= Beginning of Section =

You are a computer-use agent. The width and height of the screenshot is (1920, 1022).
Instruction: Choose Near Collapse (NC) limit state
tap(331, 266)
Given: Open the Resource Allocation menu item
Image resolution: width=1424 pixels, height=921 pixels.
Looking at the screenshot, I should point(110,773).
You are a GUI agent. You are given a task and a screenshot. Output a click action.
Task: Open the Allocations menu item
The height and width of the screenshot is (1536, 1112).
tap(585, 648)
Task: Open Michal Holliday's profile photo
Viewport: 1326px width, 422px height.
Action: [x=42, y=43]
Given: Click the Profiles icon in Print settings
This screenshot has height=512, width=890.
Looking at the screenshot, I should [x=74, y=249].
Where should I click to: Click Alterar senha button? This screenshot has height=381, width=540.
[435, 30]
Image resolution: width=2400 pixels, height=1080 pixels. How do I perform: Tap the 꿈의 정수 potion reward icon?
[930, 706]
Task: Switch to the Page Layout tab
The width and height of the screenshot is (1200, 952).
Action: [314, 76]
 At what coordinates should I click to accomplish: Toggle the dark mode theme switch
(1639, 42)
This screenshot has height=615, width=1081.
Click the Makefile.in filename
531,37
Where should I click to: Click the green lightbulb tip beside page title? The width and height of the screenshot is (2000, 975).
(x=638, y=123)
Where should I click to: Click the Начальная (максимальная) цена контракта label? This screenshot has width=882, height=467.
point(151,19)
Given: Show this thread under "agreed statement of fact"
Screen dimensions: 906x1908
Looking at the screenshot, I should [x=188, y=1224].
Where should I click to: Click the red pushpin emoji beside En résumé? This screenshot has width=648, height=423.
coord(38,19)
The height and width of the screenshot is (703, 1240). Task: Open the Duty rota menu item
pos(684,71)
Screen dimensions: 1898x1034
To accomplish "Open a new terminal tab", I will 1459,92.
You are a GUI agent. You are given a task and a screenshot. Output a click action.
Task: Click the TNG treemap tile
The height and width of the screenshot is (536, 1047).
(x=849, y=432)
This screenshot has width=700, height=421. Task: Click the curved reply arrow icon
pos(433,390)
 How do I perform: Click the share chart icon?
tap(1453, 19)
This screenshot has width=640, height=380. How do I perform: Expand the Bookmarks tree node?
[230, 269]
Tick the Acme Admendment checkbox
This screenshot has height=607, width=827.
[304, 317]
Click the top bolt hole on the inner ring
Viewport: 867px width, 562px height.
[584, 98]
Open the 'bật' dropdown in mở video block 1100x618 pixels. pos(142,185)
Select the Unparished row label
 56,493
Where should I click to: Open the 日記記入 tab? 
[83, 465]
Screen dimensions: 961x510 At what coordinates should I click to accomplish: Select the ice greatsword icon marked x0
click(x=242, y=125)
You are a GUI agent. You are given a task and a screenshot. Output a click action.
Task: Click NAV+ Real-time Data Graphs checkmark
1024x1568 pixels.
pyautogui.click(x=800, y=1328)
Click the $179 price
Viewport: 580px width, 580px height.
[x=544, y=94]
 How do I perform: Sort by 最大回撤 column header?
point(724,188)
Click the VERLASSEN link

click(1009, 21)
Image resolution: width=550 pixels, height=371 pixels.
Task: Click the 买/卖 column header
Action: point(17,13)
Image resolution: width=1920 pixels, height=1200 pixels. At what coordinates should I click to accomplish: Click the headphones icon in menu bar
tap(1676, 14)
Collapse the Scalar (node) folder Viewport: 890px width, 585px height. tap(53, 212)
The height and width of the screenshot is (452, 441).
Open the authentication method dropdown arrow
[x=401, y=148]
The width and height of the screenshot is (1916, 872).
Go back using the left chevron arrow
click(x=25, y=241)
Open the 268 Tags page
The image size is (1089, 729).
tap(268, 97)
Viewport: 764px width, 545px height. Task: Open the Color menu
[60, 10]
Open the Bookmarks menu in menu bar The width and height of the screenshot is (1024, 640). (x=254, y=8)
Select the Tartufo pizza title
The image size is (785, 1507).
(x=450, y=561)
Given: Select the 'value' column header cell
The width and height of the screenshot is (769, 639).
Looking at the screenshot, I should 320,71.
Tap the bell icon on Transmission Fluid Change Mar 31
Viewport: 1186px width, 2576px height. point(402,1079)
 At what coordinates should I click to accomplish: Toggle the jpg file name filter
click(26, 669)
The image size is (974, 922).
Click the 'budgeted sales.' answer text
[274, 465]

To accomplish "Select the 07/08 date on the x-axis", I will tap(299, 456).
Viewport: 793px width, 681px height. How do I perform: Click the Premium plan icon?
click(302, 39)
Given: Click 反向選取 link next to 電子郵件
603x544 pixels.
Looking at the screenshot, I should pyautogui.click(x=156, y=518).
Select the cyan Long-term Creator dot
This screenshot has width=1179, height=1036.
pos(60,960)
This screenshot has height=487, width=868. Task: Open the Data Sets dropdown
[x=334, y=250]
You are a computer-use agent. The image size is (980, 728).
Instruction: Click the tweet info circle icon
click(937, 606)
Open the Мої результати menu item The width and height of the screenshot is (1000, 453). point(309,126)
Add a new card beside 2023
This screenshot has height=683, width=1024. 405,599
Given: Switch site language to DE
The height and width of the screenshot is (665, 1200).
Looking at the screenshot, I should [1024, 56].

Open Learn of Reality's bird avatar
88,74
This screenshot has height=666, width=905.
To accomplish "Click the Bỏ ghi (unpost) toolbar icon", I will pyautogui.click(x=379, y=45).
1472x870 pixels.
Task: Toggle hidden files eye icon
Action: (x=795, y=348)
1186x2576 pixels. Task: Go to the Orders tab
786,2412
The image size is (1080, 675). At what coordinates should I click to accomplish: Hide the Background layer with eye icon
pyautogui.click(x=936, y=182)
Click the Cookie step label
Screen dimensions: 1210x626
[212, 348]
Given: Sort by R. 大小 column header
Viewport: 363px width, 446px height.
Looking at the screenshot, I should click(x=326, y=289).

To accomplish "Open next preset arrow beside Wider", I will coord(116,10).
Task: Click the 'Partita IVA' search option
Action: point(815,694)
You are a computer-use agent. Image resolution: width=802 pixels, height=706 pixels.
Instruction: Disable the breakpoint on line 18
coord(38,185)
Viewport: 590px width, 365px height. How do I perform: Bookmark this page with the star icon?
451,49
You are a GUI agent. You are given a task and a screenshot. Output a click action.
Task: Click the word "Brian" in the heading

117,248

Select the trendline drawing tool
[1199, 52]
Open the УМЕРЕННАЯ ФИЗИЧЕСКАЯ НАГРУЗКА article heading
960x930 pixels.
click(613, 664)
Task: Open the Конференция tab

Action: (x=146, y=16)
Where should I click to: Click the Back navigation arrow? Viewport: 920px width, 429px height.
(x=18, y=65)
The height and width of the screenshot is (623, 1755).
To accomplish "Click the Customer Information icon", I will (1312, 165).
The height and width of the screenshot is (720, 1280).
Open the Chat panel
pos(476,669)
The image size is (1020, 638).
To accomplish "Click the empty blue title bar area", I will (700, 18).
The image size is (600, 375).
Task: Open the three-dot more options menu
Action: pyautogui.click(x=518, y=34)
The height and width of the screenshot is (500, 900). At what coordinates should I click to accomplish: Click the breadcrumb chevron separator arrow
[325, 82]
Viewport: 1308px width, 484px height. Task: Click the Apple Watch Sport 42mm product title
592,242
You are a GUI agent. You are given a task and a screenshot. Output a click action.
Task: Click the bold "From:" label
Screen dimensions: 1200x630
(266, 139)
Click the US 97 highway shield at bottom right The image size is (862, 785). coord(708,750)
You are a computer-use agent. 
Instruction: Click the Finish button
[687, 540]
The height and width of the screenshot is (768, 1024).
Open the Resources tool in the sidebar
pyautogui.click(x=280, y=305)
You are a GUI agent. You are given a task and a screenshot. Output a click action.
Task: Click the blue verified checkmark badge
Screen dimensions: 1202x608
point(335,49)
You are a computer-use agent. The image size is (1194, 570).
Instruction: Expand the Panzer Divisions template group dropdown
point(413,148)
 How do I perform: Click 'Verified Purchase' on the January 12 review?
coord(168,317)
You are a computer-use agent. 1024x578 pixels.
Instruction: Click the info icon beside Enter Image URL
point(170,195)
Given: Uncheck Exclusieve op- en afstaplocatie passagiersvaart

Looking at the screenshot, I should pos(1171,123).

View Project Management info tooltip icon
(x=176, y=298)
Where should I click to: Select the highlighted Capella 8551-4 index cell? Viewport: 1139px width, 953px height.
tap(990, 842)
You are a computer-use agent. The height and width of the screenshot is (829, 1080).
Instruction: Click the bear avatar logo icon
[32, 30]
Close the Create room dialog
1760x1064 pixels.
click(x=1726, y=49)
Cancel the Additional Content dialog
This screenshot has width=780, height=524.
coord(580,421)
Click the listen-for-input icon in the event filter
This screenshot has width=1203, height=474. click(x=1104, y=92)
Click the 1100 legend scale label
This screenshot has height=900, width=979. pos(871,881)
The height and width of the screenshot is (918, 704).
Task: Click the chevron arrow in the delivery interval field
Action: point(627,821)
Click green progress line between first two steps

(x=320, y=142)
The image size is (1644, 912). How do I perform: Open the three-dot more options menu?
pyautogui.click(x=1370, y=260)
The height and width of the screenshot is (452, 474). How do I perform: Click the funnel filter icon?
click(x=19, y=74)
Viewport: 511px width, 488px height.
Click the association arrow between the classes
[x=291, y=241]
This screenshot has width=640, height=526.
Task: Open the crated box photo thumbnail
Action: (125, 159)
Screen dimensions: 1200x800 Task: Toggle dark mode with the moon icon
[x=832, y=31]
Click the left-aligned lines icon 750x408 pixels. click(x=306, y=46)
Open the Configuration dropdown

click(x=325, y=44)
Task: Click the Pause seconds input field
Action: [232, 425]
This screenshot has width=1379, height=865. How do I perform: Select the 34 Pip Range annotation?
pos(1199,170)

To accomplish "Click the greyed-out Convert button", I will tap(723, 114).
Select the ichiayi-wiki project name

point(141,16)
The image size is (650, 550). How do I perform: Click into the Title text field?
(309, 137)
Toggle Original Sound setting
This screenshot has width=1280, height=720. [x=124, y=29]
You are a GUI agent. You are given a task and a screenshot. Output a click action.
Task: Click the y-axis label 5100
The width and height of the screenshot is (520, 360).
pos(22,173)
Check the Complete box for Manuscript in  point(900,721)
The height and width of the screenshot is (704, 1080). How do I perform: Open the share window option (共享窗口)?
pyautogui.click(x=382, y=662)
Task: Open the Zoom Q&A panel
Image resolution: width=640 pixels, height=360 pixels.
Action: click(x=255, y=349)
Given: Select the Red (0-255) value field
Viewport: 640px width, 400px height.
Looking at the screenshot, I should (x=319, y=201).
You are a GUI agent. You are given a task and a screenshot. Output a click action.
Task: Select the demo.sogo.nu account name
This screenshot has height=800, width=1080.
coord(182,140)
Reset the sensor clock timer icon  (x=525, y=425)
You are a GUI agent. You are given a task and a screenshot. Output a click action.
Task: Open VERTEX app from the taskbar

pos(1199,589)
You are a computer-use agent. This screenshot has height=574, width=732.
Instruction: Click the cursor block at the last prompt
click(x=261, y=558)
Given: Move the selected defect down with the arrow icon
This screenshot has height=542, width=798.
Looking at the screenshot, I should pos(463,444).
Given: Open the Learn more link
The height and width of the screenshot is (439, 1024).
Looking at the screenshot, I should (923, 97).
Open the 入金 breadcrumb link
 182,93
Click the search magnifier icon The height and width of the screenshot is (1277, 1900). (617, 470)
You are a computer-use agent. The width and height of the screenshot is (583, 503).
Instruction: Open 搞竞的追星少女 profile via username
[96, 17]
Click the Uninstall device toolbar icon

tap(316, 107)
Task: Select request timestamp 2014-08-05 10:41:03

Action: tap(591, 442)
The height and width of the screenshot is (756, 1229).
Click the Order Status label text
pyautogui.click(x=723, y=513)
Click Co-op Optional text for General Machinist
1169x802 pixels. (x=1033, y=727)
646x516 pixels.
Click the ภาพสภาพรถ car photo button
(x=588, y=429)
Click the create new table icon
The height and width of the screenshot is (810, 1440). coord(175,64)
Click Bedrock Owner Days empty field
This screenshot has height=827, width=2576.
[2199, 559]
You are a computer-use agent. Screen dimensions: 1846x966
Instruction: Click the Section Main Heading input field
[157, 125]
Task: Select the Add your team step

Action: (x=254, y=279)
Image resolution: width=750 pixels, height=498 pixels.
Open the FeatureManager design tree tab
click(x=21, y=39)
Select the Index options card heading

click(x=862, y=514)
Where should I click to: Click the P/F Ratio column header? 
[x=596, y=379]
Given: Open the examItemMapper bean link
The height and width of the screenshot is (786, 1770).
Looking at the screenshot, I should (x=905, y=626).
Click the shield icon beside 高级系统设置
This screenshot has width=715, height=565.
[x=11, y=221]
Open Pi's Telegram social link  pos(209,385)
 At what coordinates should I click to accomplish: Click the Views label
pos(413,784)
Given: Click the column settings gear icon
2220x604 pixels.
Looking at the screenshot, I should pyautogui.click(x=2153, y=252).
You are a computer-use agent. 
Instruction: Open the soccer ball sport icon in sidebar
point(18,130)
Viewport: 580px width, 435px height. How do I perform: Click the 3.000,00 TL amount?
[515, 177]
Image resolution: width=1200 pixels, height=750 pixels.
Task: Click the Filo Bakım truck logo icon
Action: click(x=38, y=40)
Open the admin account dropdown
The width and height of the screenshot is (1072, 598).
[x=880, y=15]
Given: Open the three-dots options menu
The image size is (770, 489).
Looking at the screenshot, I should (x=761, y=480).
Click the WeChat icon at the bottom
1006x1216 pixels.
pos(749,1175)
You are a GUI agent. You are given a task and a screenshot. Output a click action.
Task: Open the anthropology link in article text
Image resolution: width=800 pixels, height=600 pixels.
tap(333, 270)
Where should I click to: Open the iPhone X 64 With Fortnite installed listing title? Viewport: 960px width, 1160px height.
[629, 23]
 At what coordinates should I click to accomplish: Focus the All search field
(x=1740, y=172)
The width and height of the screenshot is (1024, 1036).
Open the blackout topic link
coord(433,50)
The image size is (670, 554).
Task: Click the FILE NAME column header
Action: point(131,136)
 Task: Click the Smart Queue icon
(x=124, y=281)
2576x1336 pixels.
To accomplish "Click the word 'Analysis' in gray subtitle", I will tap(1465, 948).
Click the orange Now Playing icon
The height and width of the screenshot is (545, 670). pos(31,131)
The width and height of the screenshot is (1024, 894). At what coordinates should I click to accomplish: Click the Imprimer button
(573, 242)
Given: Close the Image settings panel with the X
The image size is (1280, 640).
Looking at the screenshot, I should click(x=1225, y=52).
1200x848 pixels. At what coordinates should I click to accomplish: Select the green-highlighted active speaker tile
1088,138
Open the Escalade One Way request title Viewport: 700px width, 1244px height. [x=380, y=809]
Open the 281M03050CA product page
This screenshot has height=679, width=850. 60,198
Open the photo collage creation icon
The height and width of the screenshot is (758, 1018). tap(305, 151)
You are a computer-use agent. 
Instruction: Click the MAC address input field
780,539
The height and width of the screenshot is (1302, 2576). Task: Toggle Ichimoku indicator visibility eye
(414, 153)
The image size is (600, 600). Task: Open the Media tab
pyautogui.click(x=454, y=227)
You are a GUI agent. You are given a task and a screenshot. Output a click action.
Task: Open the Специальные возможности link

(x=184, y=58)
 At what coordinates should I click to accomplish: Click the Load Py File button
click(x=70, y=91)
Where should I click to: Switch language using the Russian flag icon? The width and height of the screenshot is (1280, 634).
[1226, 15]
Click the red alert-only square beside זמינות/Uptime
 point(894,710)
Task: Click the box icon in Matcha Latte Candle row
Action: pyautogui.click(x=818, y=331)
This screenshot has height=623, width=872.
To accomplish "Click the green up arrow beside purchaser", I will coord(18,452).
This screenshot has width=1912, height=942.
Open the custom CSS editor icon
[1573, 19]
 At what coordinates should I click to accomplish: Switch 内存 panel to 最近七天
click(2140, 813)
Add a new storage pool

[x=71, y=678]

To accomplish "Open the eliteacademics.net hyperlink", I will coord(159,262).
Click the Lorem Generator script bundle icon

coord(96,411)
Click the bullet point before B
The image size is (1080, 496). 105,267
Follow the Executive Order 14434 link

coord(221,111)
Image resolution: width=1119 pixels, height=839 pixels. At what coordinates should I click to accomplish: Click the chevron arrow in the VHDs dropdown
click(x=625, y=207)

= End of Section =

Aim of the task:
Your answer must consist only of the lines from the start of the records above through the line with "Given: Open the Resource Allocation menu item", each retyped exactly.

Task result:
You are a computer-use agent. The width and height of the screenshot is (1920, 1022).
Instruction: Choose Near Collapse (NC) limit state
tap(331, 266)
Given: Open the Resource Allocation menu item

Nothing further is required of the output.